--- TASK MATERIAL Enclosed Below ---

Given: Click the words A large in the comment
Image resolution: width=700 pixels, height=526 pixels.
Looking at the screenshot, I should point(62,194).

--- End of Enclosed TASK MATERIAL ---
--- TASK MATERIAL Enclosed Below ---

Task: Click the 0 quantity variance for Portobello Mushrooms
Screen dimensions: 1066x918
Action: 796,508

--- End of Enclosed TASK MATERIAL ---
--- TASK MATERIAL Enclosed Below ---

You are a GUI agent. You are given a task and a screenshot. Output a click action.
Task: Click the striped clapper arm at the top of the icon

--- End of Enclosed TASK MATERIAL ---

▸ **PROBLEM TO WORK ON**: Print again the lines of the entries above that fall between the line holding "You are a GUI" and the line holding "Task: Click the striped", inclusive, exactly as they stand.

▸ **TASK ANSWER**:
You are a GUI agent. You are given a task and a screenshot. Output a click action.
Task: Click the striped clapper arm at the top of the icon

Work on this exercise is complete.